Go to seedDatabase.js and modify the paths provided as parameters in loadRecordFile([...]) to point to all recordsX.json files you have created previously.

Then provide the semantic location history folder path to the findLocationFiles(...) function.

After that we are ready to seed the database! Run the following commands

# Create the Empty SQLite database
npm run migrate-db
# Add the JSON data to the database
npm run seed-migration

This should take a while depending on the amount of location data available. (I tested it with 14k Place Visits and 1.5 Million raw location records)

When this script is done, the SQLite database is seeded properly with all your location data and we are ready to infuse your photos from that juicy GPS data.

The steps before you now never need to do again, hurray!
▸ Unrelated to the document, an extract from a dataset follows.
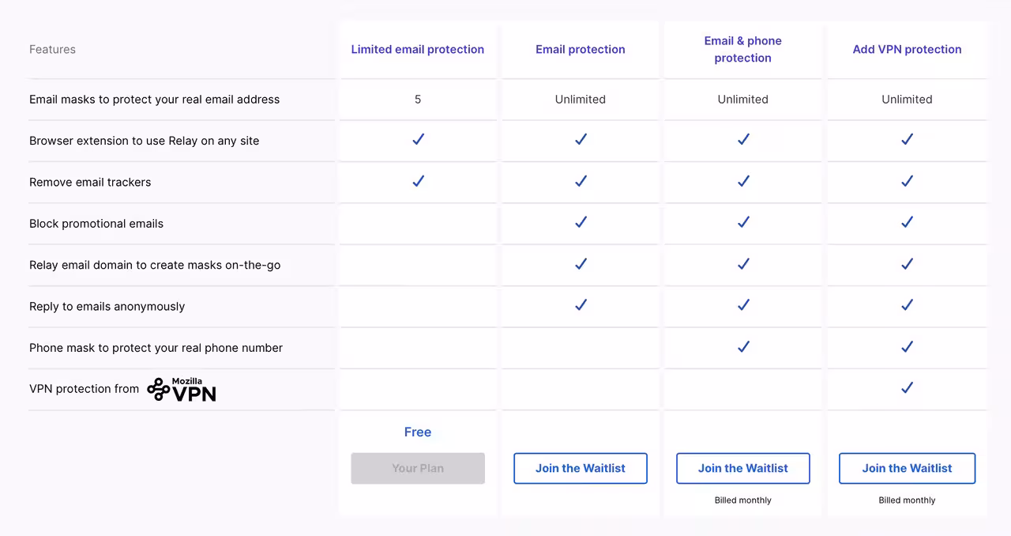1011x536 pixels.
Task: Click browser extension checkmark under Limited email protection
Action: 418,140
To now process your photos and add the GPS data, open up the index.js file.
At the top of the file, add the paths to your photos to the photoLibs array.
The script will check every image in that folder and add GPS data to it if:

  • it's a valid image file
  • it already has Exif data with the date the photo was taken
  • it does not already have GPS data (unless the GPS data comes from this script for reruns)

Now run the script:

node index.js

Depending on the amount of images, this might take quite a bit of time.
The script will output current status into your terminal.

After it's done, it will also output a summary of the actions it took.
Please check that to make sure nothing went horribly wrong.

Your photos now have GPS Exif tags in them.

WhatsApp Images Date Taken

By default WhatsApp strips any Exif Tags from Images that you receive/send.
This might be a good thing for privacy, but if you also backup your WhatsApp images it can lead to the photo showing up at random days (depending on createdAt/modifiedAt timestamps).

So this script will find all the WhatsApp Images (based on naming pattern) in the specified folders.
Then for each it will parse the filename and set the Exif.Photo.DateTime tags to the day you have received/sent this image.
It also looks at the modified date of the file and if it matches the date it will take over the time too. If the modifie date does not match up with the date parsed from the filename, it will default to 12:00.

Right now it also simply hardcodes +02:00 timezone, so if you use this, be sure to change this to something sensible where you live.

Additionally it adds "WhatsApp" as Exif.Image.Make tag, which usually contains the camera/phone model. To easier identify WhatsApp images in your photo library.

Please Note: The original modified date of the file will not be changed, it will add the Exif Tags and then change the modified date to what it was before.

Examples:

  • IMG-20170704-WA0000.jpg (modified date 01.01.2019 17:45)
    => Exif Date: 04.07.2017 12:00

  • IMG-20170704-WA0000.jpg (modified date 04.07.2017 17:45)
    => Exif Date: 04.07.2017 17:45

To run the WhatsApp Image tool simply write:

node whatsapp.js /PATH/TO/MY/WHATSAPP/FOLDER

It should parse all the files in the folder which match the WhatsApp naming pattern and then get going.